Exact copies of the lines from the one holding "At what coordinates" through the last line of the entries below are to be printed, with pictures omitted.

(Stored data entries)
- - -

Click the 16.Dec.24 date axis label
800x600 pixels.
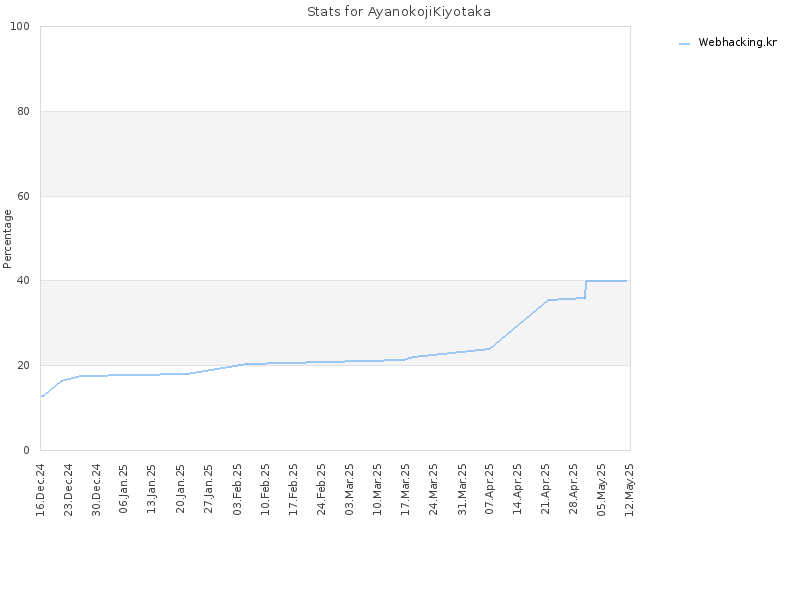pyautogui.click(x=40, y=490)
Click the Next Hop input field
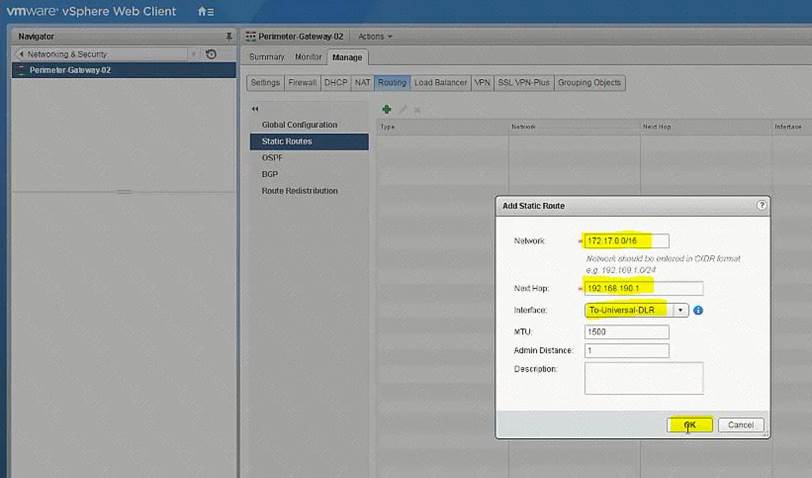 click(x=644, y=289)
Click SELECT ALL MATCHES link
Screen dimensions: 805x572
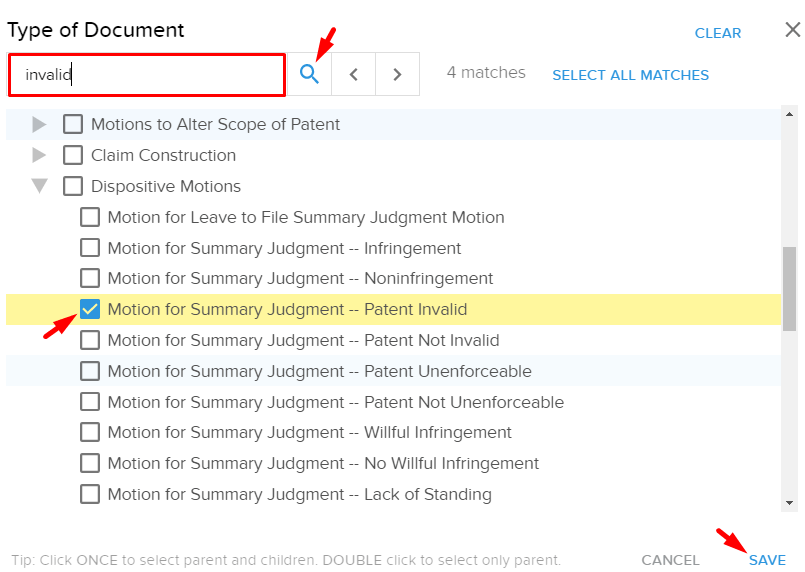pos(630,75)
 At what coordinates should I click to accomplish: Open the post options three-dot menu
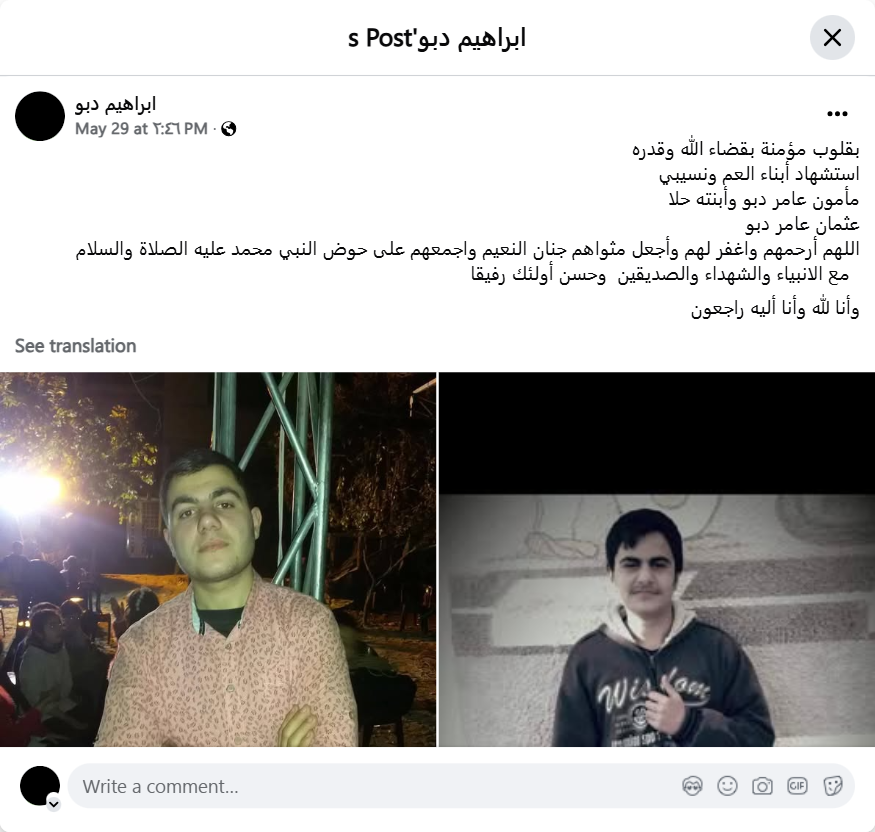click(837, 114)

- - -

RESPONSE
 At what coordinates should I click to accomplish: Open the post options three-dot menu
click(837, 114)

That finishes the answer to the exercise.